The claimants say they represent the wider community of hundreds of elderly Kenyans who survived the brutality, including castrations, beatings and sexual assault at the hands of British officials.
President Obama’s grandfather, Hussein Onyango Obama, was among those who were allegedly detained and abused at the time of the Mau Mau uprising against the British colonial administration.
The Kenya Human Rights Commission and the Kenya Government have pushed for the case that now enters a crucial stage.
KHRC has hired the Leigh Day and Co law firm to represent the three. Kenya supports the case especially since it argues that it should not inherit the burden of compensation that squarely lies before the British.
According to the Kenyans' lawyer Martyn Day, this is an exceptional case in which the Judge should exercise his discretion to allow the claims to proceed.
“The British Government has thrown everything at these claims in an effort to derail them on technicalities.
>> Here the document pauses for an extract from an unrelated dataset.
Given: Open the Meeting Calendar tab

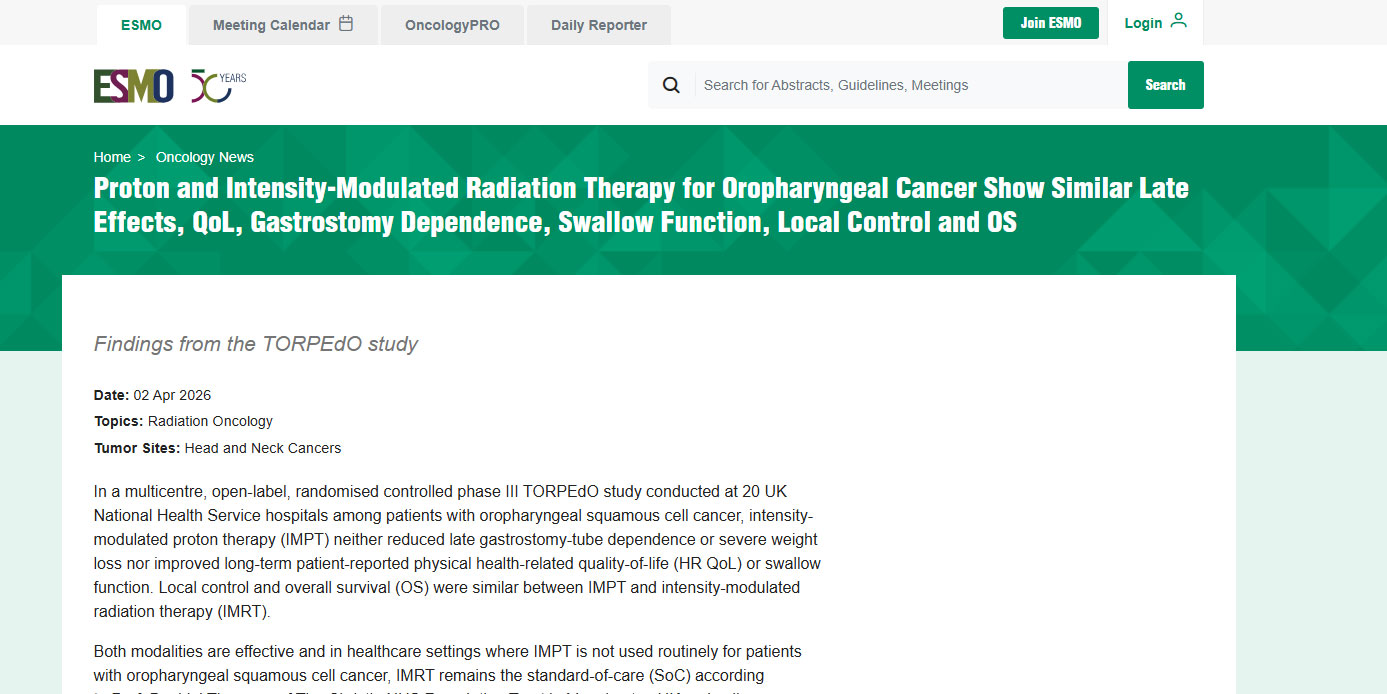Looking at the screenshot, I should coord(271,25).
The Court has already disapproved of these tactics and found that there is ample evidence to support the claims. We are confident that justice will be done,” he said in a statement on Thursday.
Last year, it was uncovered that the British Government had tried to hide important documents about the Emergency as a way of reducing the viability of the case.
Prof David Anderson, a British researcher on Kenya’s colonial history and author of Histories of the Hanged, a book on detention camps, discovered 17,000 files on the then Kenya colony that had either been concealed or ‘lost.’
He is one of the three academicians on the Kenya Emergency, who have put in lengthy statements to support the torture claims.
The hearing will have full access to the ‘Hanslope archive’ of secret documents which had been sent back to the UK upon independence. The archive has never been made public.